Under Federal Rule of Civil Procedure 12(b)(6), a party may move to dismiss based on the failure to state a claim upon which relief may be granted. See Fed. R. Civ. P. 12(b)(6). A motion to dismiss based on Rule 12(b)(6) challenges the legal sufficiency of the claims alleged. See Parks Sch. of Bus. v. Symington, 51 F.3d 1480, 1484 (9th Cir. 1995). In considering such a motion, a court must take all allegations of material fact as true and construe them in the light most favorable to the nonmoving party, although "conclusory allegations of law and unwarranted inferences are insufficient to avoid a Rule 12(b)(6) dismissal." Cousins v. Lockyer, 568 F.3d 1063, 1067 (9th Cir. 2009). While "a complaint need not contain detailed factual allegations . . . it must plead 'enough facts to state a claim to relief that is plausible on its face.'" Id. "A claim has facial plausibility when the plaintiff pleads factual content that allows the court to draw the reasonable inference that the defendant is liable for the misconduct alleged." Ashcroft v. Iqbal, 129 S. Ct. 1937, 1949 (2009); see also Bell Atl. Corp. v. Twombly, 550 U.S. 544, 556 (2007). "The plausibility standard is not akin to a 'probability requirement,' but it asks for more than sheer possibility that a defendant acted unlawfully." Iqbal, 129 S. Ct. at 1949. B. Equal Protection

As a general matter, where an equal protection claim is based on membership in a suspect class such as race or the burdening of a fundamental right, then strict scrutiny is applied; otherwise there is only rational review. See Kahawaiolaa v. Norton, 386 F.3d 1271, 1277-78 (9th Cir. 2005) (stating that, "[w]hen no suspect class is involved and no fundamental right is burdened, we apply a rational basis test to determine the legitimacy of the classifications").
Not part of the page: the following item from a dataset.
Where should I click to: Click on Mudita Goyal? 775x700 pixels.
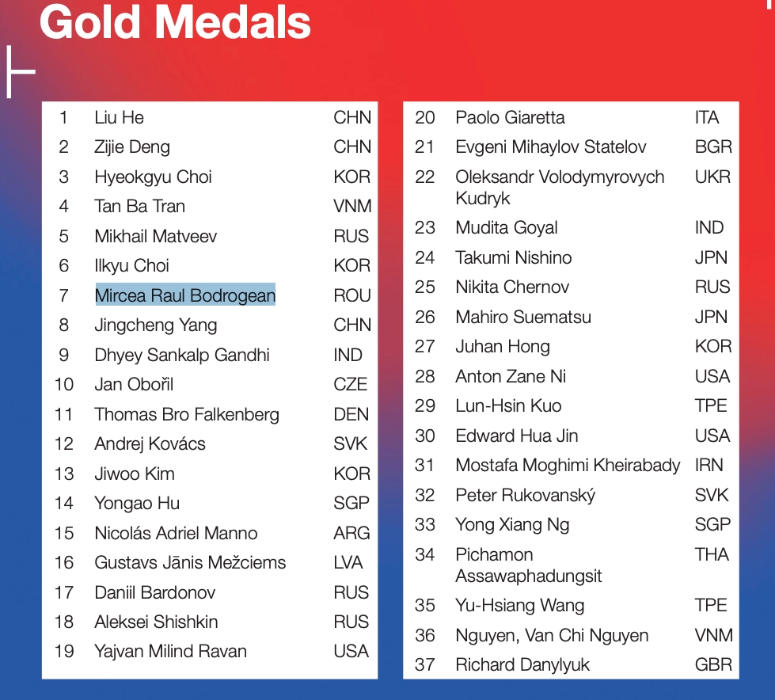507,228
Mr. Litmon claims there is a suspect class at issue, but the Court does not agree. Courts have found that race qualifies as a suspect class as does religion and national origin, see Ball v. Massanari, 254 F.3d 817, 823 (9th Cir. 2001), but no court appears to have held that sex offenders, civilly committed persons, or persons once civilly committed and then released constitute a suspect or even a quasi-suspect class for purposes of equal protection. See, e.g., United States v. LeMay, 260 F.3d 1018, 1030 (9th Cir. 2001) (stating that "[s]ex offenders are not a suspect class"); Pryor v. Brennan, 914 F.2d 921, 923 (7th Cir. 1990) (stating that "[p]risoners do not constitute a suspect class"); Larson v. Goodman, No. 09-3600 (PAM/AJB), 2010 U.S. Dist. LEXIS 117253, at *3 (D. Minn. Nov. 3, 2010) (stating that "[n]o court has recognized, for the purposes of a constitutional claim, a suspect class consisting of pro se litigants, mentally ill persons, or civilly committed sex offenders"); People v. Sumahit, 128 Cal. App. 4th 347, 354 n.3 (2005) (stating that "SVP [sexually violent predator] prisoners are certainly not a suspect class").
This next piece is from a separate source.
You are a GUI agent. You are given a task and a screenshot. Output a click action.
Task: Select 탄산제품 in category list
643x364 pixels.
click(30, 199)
Mr. Litmon also argues, however, that heightened scrutiny is justified because a fundamental right is at issue - namely, his right to substantive due process. Previously, this Court issued an order dismissing Mr. Litmon's claim for violation of substantive due process. See Docket No. 19 (order). In that claim, Mr. Litmon alleged that the Attorney General's implementation of § 290.012(b) unlawfully interferes with his ability to pursue employment as a truck driver because the Attorney General requires him to register on exactly the eighty-ninth or ninetieth day after his last registration. In a letter brief, the Attorney General disputed this contention. According to the Attorney General, a "SVP may register anytime before the end of the ninety day period" - i.e., a "SVP must register at least once every ninety days, and need not wait until the eighty-ninth or ninetieth day before registering again." Docket No. 19 (Order at 5-6) (emphasis in original). In short, according to the Attorney General, there is some flexibility as to the date of registration.Based on that representation by the Attorney General, the Court held that the substantive due process claim did not plausibly establish a due process violation under the standard of Twombly and Iqbal. See Docket No. 19 (Order at 7) (concluding that it is "implausible that Plaintiff is unable to pursue his occupation as a truck driver because of the registration requirement, particularly in light of the flexibility in the registration afforded under the DOJ's interpretation of the statute").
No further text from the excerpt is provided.